Passage shown:
————————
Certain microbes can use radionuclides such as uranium and neptunium instead of oxygen. In the process, they convert the radionuclides from soluble forms to insoluble forms which makes them less mobile. This should improve our confidence in radioactive waste disposal plans according to Jonathan Lloyd. Lloyd is a geomicrobiologist at the University of Manchester in the U.K. He presented his research at the annual meeting of the Microbiology Society in Edinburgh.
The U.K. has accumulated about six million cubic yards of nuclear waste. This would be enough to fill London’s Wembley stadium four times. Most of it is currently stored in ponds and silos at ground level at Sellafield in Cumbria. The U.K. government plans to dispose of the most highly radioactive waste deep underground in repositories encased in cement. However, the government has yet to select a site for the repository. The plans take into account physical and chemical properties to stop radioactive material from escaping for hundreds of thousands of years. However, biological properties and processes are not included in the planning.
Cement has a pH of about eleven. It has been thought that this would result in alkaline conditions that would make growth of microbes impossible. In order to verify this theory, Lloyds team investigated a lime kiln site in the U.K.’s Peak District in order to see whether microbes could be found growing in conditions similar to those that would be found in a nuclear waste disposal site. He said, “We went to see if there was biology there and there was. We found they could grow at pH values you would probably find developing around these cementitious waste forms. “Radiation levels found at nuclear waste dumps don’t kill these bacteria, they stimulate them.” The radiation levels typically found at nuclear waste dumps do not seem to bother bacteria either. “It does not kill them. If anything, it actually stimulates the microbes.
————————
Excerpted records:
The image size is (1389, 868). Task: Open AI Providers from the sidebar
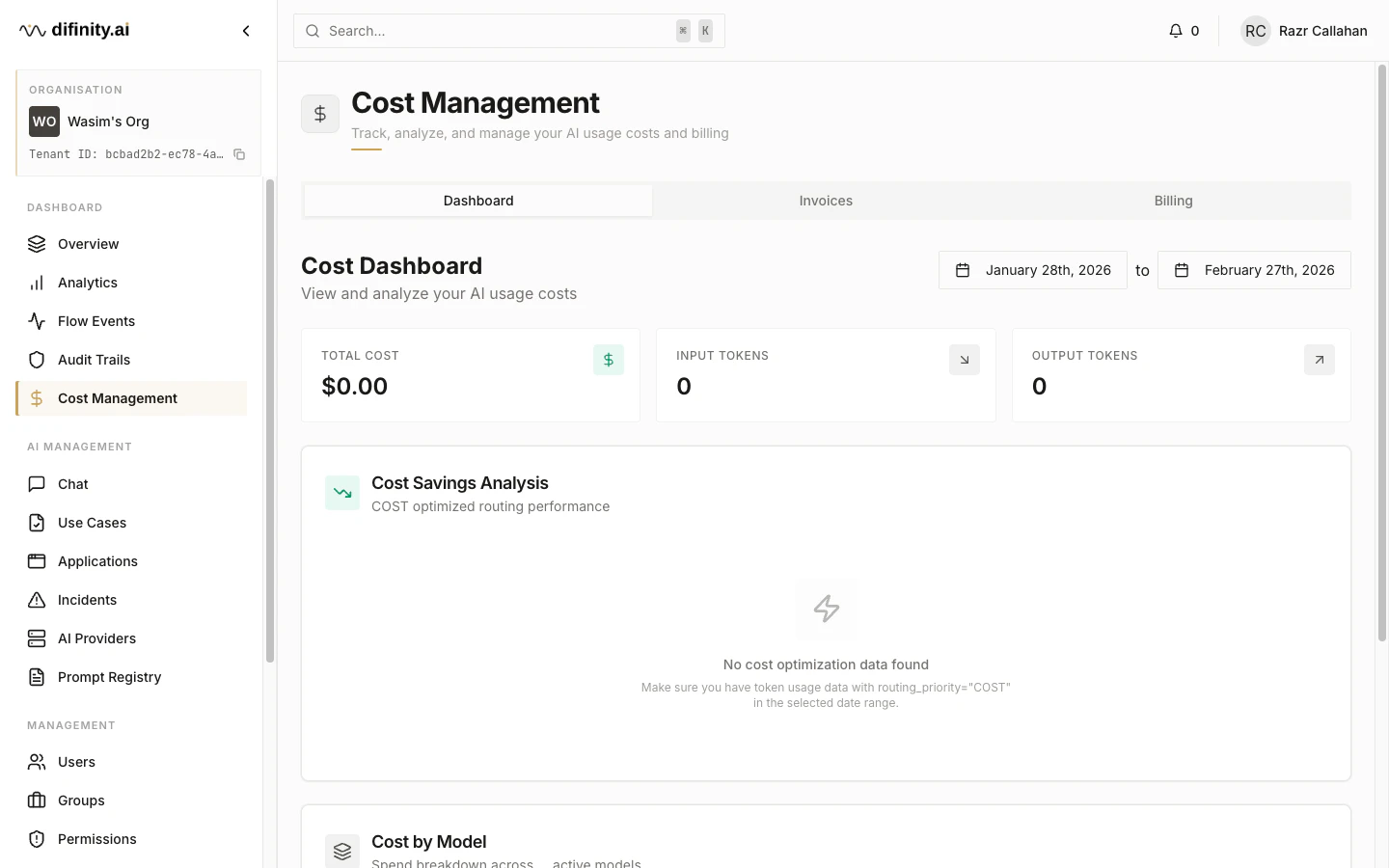96,638
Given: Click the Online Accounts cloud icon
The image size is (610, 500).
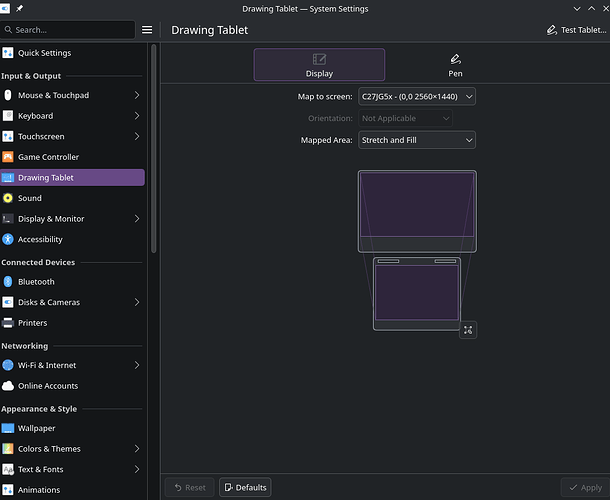Looking at the screenshot, I should [8, 386].
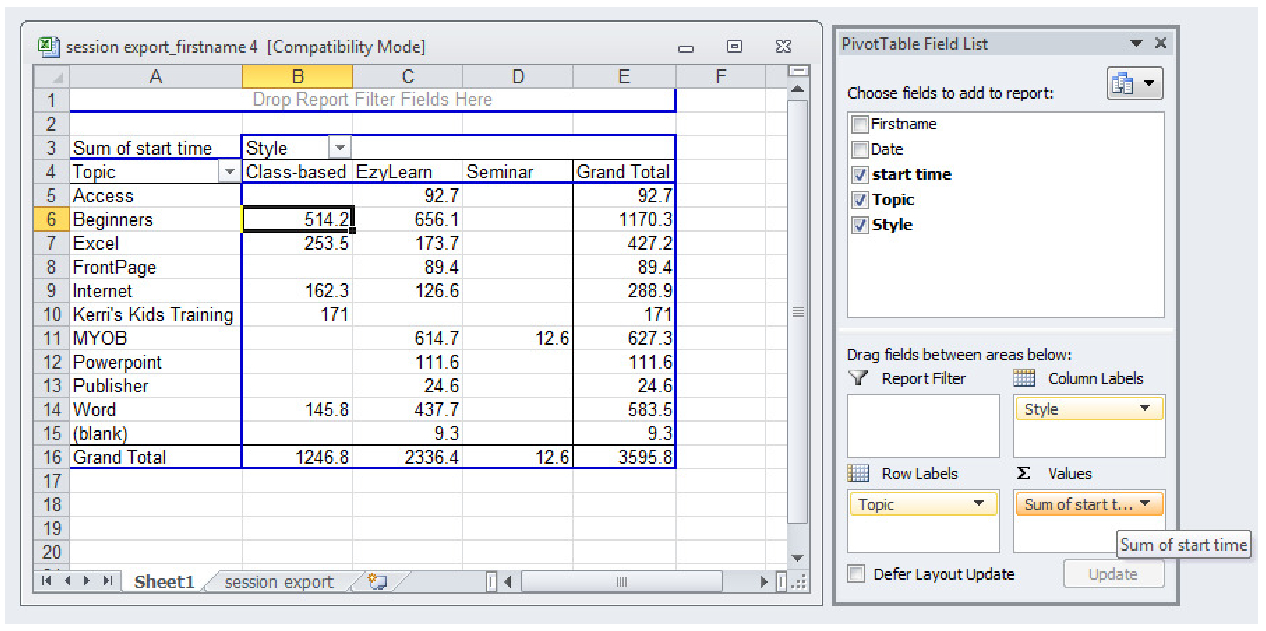Enable the Firstname field checkbox
Image resolution: width=1266 pixels, height=631 pixels.
(x=860, y=123)
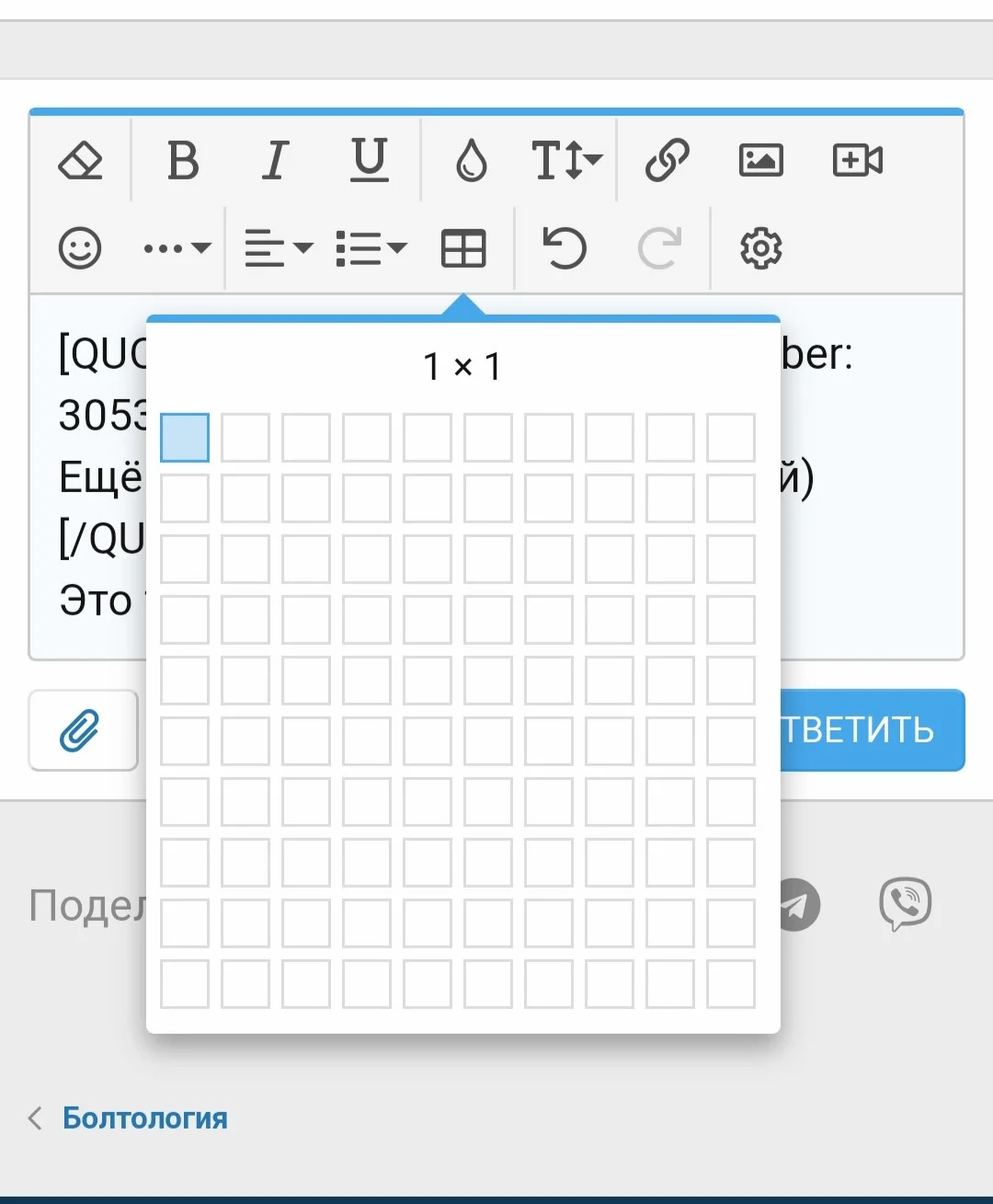
Task: Click the insert video media icon
Action: (857, 161)
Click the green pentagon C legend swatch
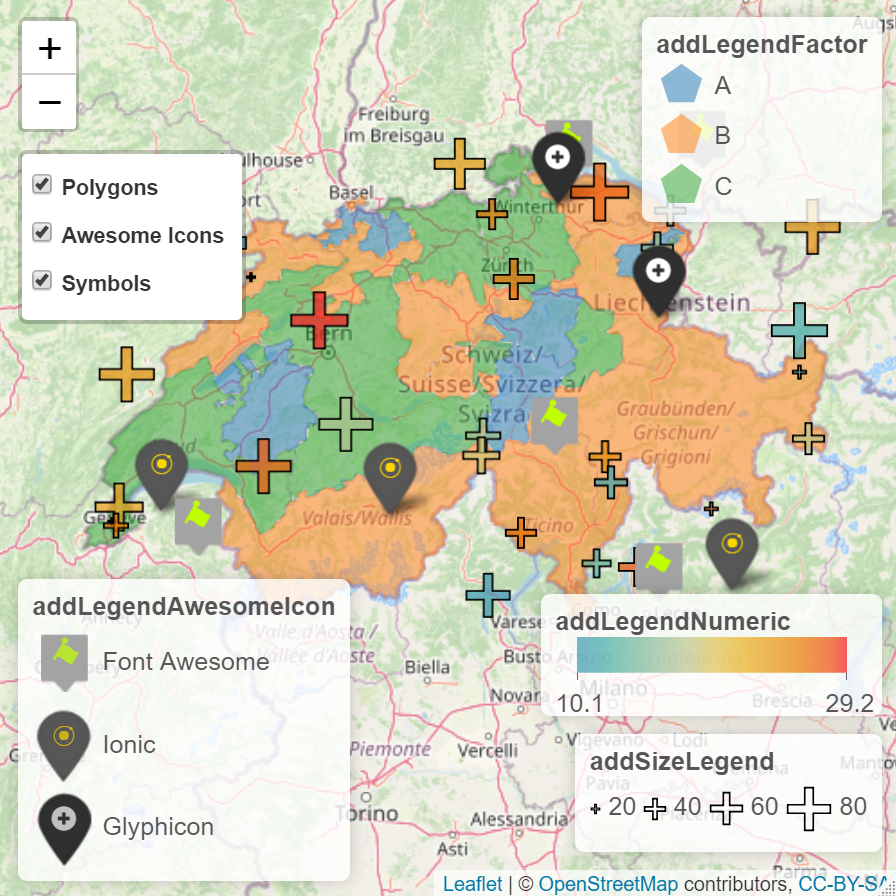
————————
Activity list:
**a.** In the passage on microbes and nuclear waste, where did Lloyd's team look for microbes growing in conditions like those of a disposal site?
**b.** Continue the passage on microbes and nuclear waste, starting after its final sentence.

Answers to the tasks:
**a.** A lime kiln site in the U.K.'s Peak District.

**b.**
The study found that the way bacteria process nuclear waste products means that this hazardous material is less likely to leak into the environment. Some nuclear waste contains cellulose. This material can break down to form isosaccharinic acid (ISA) under alkaline conditions. ISA can form a soluble complex with uranium which helps it leak out of a nuclear waste repository. However, bacteria seem to use ISA as a carbon source which keeps radionuclides in a solid form. This means that they remain in the repository.
Microbes may also help prevent radioactive gases from escaping. Hydrogen produced by reactions in the waste repositories can build up pressure and cause them to crack open or explode. However, microbes can consume hydrogen and keep the levels of hydrogen down. They can also grow in fractures in the rock. This process results in the formation of biofilms which clog pores in the rock.
Lloyd said, “At the moment, they have safety case models that are built on chemistry and physical containment. If you start including the biology, it means that those models are actually overly conservative, which is a good thing.”